Luta armada começou em Tite há 60 anos

Passaram 60 anos desde que os guerrilheiros guineenses, comandados por Malam Sanha, inauguraram oficialmente, com fogo e sangue, na noite de 23 de Janeiro de 1963, o começo de uma das mais grandiosas epopeias de rotura com o colonizador em África, à seguir da Argélia de Bem-Bela.

O que é que já se fez para esgravatar, resgatar das cinzas e do esquecimento e colocar à disposição das escolas e da sociedade, os ricos registos dos factos e feitos heróicos dos antigos combatentes que nos deram a independência política?

EXTRATO DOS DADOS:
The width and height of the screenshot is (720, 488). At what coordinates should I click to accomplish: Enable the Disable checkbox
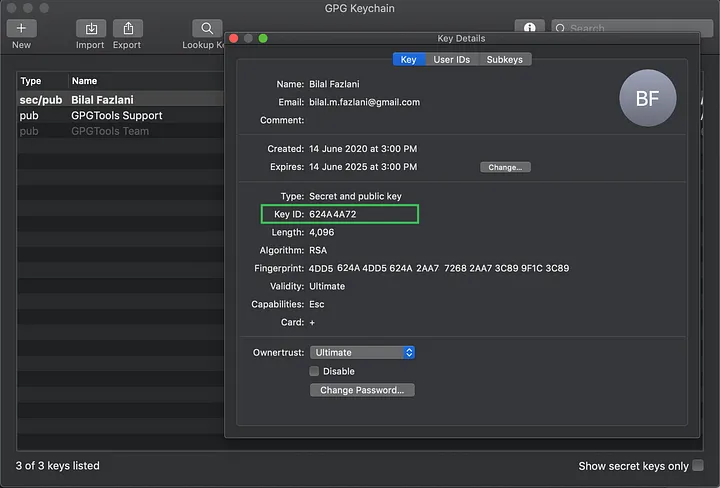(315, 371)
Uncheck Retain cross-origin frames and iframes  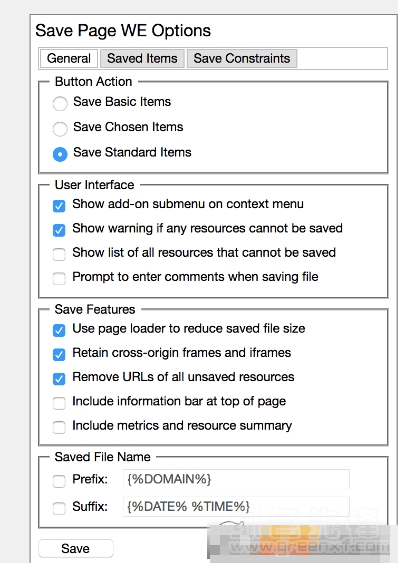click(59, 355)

PROBLEMAS E TAREFAS:
[A] Segundo o texto sobre a luta armada em Tite, quem comandava os guerrilheiros guineenses na noite de 23 de Janeiro de 1963?
[B] No texto sobre a luta armada em Tite, por que razão os registos dos antigos combatentes mereceriam ser resgatados do esquecimento e postos à disposição das escolas e da sociedade? Responda em uma a três frases.
[C] Escreva a continuação do texto sobre o início da luta armada em Tite, a partir da última frase apresentada.

RESULTADOS POR TAREFA:
[A] Os guerrilheiros eram comandados por Malam Sanha.

[B] Esses registos guardam os factos e feitos heróicos dos antigos combatentes. Foram esses combatentes que deram a independência política ao país.

[C]
Em resposta à esta responsabilidade, a Secretaria de Estado dos Antigos Combatentes, através do Centro de Documentão Histórica da Luta de Libertação que contribuir, pouco a pouco, começando a brindar o público deste jornal, com registos históricos sobre acontecimentos importantes durante a luta armada. Começamos hoje trazendo textos sobre o início da luta armada, à partir do capítulo sobre os Antecedentes do ataque ao quartel de Tite, em 1963, â norte de Quinará. Em parceria com a Secretaria de Estado dos Antigos Combatentes, o Nò Pintcha promete dar seguimento à divulgações do documento em série, nas próximas edições.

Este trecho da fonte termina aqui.